**Brano selezionato**
Ai laboratori accreditati italiani
A proposito di nuova revisione del documento RT 08, di dichiarazioni di conformità e regole decisionali.
Ritenendo di fare cosa gradita mettendo a parte gli interessati, informiamo i laboratori accreditati dei fatti che seguono. La sequenza e il contenuto dei messaggi possono essere illuminanti riguardo alle dinamiche che caratterizzano il mondo dell’accreditamento.
Come è noto, dal 1° aprile scorso, è in vigore la nuova revisione 5 del documento Accredia RT 08, la quale, fra le altre novità, enfatizza gli aspetti relativi alla dichiarazione di conformità e alle regole decisionali per la loro formulazione.
I punti del documento RT 08 rilevanti per questi aspetti sono il 7.1.3 e il 7.8.6.
In particolare il punto 7.1.3 introduce la novità del divieto, per i laboratori, di escludere sistematicamente dalle proprie attività le dichiarazioni di conformità (come invece previsto in generale per altre attività al punto 8.1.1 del medesimo documento e usualmente applicato, ad esempio per quanto riguarda campionamenti, formulazione di opinioni e interpretazioni, validazione di metodi):
“Il laboratorio non può escludere a priori di rilasciare dichiarazioni di conformità qualora richieste dal cliente, a meno che non gli sia vietato da disposizioni cogenti”
Proviamo ad immaginare, per analogia, lo stesso approccio applicato ad altre attività:
“Il laboratorio non può escludere a priori di rilasciare opinioni e interpretazioni qualora richieste dal cliente…”
“Il laboratorio non può escludere a priori di effettuare campionamenti qualora richiesti dal cliente…”
“Il laboratorio non può escludere a priori di validare metodi non normati qualora richiesti dal cliente…”
Il paradosso è evidente.
Ritenendo questo divieto contrastante con l’articolo 1322 del Codice civile (“Autonomia contrattuale”), oltre che fondato su un macroscopico ed evidentissimo errore nel contenuto del documento ILAC G8:09/2019 (errata citazione della ISO 17025), abbiamo segnalato il fatto ad Accredia, European Accreditation, ILAC, ministeri interessati, assieme ad alcune nostre considerazioni, richiedendo agli enti destinatari di intervenire, ognuno per le proprie competenze.

**Record forniti**
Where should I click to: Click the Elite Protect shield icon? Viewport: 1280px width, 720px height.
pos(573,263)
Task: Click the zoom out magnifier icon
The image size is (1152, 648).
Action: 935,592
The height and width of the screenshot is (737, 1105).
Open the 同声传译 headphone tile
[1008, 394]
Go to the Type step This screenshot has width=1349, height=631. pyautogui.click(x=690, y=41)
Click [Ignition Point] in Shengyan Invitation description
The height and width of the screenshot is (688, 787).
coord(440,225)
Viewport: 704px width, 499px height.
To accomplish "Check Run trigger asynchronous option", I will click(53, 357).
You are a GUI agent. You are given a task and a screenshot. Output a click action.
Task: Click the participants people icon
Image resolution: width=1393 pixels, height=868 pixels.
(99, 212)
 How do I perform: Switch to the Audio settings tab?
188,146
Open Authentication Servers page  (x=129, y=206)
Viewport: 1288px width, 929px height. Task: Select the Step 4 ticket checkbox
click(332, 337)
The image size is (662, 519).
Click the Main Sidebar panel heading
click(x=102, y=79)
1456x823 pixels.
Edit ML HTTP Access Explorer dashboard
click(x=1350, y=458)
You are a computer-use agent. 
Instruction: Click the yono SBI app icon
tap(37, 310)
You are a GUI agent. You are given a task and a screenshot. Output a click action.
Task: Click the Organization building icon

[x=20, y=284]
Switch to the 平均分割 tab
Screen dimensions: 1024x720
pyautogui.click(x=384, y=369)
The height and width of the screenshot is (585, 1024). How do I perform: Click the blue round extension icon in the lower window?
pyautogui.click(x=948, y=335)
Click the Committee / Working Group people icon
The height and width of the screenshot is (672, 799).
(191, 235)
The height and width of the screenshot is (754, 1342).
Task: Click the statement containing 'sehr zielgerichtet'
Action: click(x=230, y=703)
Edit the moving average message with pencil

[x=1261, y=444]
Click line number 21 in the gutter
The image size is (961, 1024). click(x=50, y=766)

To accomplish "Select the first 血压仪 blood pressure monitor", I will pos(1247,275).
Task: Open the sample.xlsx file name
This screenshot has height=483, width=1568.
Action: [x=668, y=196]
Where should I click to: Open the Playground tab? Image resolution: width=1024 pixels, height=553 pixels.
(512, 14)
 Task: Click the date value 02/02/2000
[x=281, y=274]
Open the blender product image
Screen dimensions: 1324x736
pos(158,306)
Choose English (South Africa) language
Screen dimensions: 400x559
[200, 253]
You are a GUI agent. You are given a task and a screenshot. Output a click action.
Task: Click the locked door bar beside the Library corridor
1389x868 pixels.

**Consegne dell'esercizio**
1. Ripeti parola per parola il tratto del brano sulla revisione del documento RT 08 che va da "Proviamo ad immaginare, per" fino a "le proprie competenze.".
2. Elenca tutti i punti del documento RT 08 citati nel brano sulla revisione del documento RT 08.

**Risposte alle consegne**
1.
Proviamo ad immaginare, per analogia, lo stesso approccio applicato ad altre attività:
“Il laboratorio non può escludere a priori di rilasciare opinioni e interpretazioni qualora richieste dal cliente…”
“Il laboratorio non può escludere a priori di effettuare campionamenti qualora richiesti dal cliente…”
“Il laboratorio non può escludere a priori di validare metodi non normati qualora richiesti dal cliente…”
Il paradosso è evidente.
Ritenendo questo divieto contrastante con l’articolo 1322 del Codice civile (“Autonomia contrattuale”), oltre che fondato su un macroscopico ed evidentissimo errore nel contenuto del documento ILAC G8:09/2019 (errata citazione della ISO 17025), abbiamo segnalato il fatto ad Accredia, European Accreditation, ILAC, ministeri interessati, assieme ad alcune nostre considerazioni, richiedendo agli enti destinatari di intervenire, ognuno per le proprie competenze.

2. 7.1.3, 7.8.6, 8.1.1